● BEREITGESTELLTER TEXT

::::::

Der „The Doors“-Mitgründer und Keyborder Ray Manzarek ist nach einem langen Kampf gegen den Krebs in Deutschland gestorben.

Los Angeles – Es war am Ende eines Interviews in Brüssel im Sommer 2004. Ray Manzarek, der Orgelspieler, und Robby Krieger, der Gitarrist der Doors, philosophierten darüber, wer wohl im Leben das bessere Los gezogen hat. War es Jim Morrison, der tote Sänger, oder waren es sie selbst, die Instrumentalisten, die immer noch topfit auf der Bühne standen und die Doors-Nostalgie fleißig befeuerten? Nach einer längeren Pause gab Krieger diese spekulative Antwort: „Wer weiß? Vielleicht ist Jim der Glückliche, und hat da, wo er jetzt ist, viel mehr Spaß als wir.“

Nun hat Ray Manzarek Gelegenheit, sich mit Morrison über die Letzten Dinge auszutauschen. Der Musiker erlag am Montag in einer Klinik im bayerischen Rosenheim einem Krebsleiden, im Alter von 74 Jahren. Auf der Facebook-Seite der Band wurde die traurige Nachricht verbreitet. Seine Frau Dorothy und zwei Brüder seien an Rays Seite gewesen, hieß es weiter.

„Light My Fire“: Nach dem größten Song der Doors nannte Manzarek seine 1998 veröffentlichten Memoiren, und bis zuletzt brannte das Feuer, auch wenn die Konzerthallen kleiner wurden und die Ersatzsänger auf der Jim-Morrison-Position seltsamer. Wenn Manzarek Doors-Klassiker wie „Riders On The Storm“ und „Break On Through“ orgelte, dabei wie immer mit der linken Hand die Parts des Bassisten mitspielte, verausgabte sich der Sohn polnischer Einwanderer bis zur Erschöpfung. Den letzten Song, „Soul Kitchen“, spielte er artistisch mit der Schuhspitze. Abseits der Bühne war Manzarek ein charmant-ironischer, abgeklärter Zeitgenosse. „Wer öfter als zehnmal hingeht, muss zum Psychiater“, sagte er über den Fan-Tourismus zum Grab des Sängers auf dem Pariser Friedhof Père Lachaise. Dabei wusste Manzarek ganz genau, wie sehr die Legendenbildung um Jim Morrison den Doors-Kult profitabel am Leben hielt. Immer noch werden pro Jahr weltweit eine Million CDs der Band verkauft. Zuletzt befeuerte 2010 der Dokumentarfilm „When You’re Strange“ einen bescheidenen Boom.

::::::

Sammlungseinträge
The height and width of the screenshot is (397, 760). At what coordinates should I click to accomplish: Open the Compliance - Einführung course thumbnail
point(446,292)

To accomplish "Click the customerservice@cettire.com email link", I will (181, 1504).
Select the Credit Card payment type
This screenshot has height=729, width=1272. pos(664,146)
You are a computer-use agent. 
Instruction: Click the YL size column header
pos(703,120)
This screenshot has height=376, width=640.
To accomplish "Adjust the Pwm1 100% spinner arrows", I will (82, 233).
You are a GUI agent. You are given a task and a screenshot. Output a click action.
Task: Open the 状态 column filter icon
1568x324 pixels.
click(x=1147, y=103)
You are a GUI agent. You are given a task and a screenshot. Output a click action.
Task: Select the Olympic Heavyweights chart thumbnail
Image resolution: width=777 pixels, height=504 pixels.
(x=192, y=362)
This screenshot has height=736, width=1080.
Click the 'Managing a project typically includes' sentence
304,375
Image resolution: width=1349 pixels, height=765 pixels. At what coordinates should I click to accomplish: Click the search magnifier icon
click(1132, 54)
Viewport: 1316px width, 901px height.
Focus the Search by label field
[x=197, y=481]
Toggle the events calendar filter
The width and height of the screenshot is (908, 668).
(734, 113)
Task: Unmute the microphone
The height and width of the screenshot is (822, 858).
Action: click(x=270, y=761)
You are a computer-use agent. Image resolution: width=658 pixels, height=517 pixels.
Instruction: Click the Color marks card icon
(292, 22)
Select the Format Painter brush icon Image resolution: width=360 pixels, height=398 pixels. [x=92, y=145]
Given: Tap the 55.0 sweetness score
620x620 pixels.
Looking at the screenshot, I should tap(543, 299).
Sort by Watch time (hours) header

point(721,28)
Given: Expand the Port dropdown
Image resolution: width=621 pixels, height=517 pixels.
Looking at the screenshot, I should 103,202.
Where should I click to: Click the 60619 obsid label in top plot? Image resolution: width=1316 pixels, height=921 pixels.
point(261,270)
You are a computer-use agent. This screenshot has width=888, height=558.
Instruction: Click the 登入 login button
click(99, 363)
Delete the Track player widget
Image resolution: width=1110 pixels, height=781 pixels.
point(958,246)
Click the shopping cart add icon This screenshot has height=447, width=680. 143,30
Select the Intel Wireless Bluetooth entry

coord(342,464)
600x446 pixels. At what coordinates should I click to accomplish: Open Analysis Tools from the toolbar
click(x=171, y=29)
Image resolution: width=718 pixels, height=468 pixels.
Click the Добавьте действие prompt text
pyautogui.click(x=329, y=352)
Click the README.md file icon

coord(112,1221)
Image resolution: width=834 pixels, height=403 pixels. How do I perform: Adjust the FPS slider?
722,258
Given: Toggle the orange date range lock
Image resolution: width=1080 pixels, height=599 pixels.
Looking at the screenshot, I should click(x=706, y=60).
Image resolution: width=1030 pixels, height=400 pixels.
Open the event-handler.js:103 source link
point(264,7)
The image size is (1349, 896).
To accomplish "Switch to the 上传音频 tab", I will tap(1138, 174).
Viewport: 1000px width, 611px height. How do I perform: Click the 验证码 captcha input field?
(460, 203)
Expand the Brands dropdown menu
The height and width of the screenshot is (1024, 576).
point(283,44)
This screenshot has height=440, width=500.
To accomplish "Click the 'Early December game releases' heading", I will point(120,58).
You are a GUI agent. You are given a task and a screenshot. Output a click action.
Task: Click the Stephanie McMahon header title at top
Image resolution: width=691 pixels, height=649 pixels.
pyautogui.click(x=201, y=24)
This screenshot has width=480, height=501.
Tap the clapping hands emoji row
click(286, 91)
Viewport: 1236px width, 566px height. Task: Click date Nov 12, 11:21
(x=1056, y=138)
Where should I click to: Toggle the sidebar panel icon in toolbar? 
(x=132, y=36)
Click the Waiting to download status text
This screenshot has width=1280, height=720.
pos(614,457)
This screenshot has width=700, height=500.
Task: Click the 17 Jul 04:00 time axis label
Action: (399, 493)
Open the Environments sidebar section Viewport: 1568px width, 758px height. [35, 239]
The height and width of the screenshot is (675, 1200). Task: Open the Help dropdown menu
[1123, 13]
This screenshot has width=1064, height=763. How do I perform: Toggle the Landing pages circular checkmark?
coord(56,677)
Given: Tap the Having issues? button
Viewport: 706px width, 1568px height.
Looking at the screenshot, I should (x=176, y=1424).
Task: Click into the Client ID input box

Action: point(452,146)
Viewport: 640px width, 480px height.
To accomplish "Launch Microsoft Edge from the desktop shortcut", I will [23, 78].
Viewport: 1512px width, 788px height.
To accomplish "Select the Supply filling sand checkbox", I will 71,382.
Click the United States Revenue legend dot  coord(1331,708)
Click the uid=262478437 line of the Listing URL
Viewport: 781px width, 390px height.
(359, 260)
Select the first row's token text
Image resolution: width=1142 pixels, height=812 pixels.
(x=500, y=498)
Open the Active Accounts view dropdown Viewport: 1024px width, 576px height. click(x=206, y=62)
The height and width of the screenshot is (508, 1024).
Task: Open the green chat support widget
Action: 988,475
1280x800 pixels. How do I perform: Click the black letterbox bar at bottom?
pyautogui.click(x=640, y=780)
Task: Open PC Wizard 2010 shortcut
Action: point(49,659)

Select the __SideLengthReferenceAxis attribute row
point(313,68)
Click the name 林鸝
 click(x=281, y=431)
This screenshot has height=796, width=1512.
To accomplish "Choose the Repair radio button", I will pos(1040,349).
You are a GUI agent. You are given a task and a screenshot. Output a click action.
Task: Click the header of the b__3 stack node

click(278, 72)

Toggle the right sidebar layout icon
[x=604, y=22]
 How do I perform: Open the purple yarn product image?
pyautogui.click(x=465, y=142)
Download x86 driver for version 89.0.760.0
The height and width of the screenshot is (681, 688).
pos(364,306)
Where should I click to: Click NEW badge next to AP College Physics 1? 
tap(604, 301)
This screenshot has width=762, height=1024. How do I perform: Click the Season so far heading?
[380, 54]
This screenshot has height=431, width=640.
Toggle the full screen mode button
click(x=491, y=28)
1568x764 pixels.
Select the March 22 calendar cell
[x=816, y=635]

::::::

● WORUM ES GEHT
Kannst du aus dem Text über Ray Manzarek den Abschnitt von „Nun hat Ray“ bis einschließlich „hieß es weiter.“ wortgetreu wiederholen? Stütze dich ausschließlich auf den Text über Ray Manzarek.

● ANTWORTFELD
Nun hat Ray Manzarek Gelegenheit, sich mit Morrison über die Letzten Dinge auszutauschen. Der Musiker erlag am Montag in einer Klinik im bayerischen Rosenheim einem Krebsleiden, im Alter von 74 Jahren. Auf der Facebook-Seite der Band wurde die traurige Nachricht verbreitet. Seine Frau Dorothy und zwei Brüder seien an Rays Seite gewesen, hieß es weiter.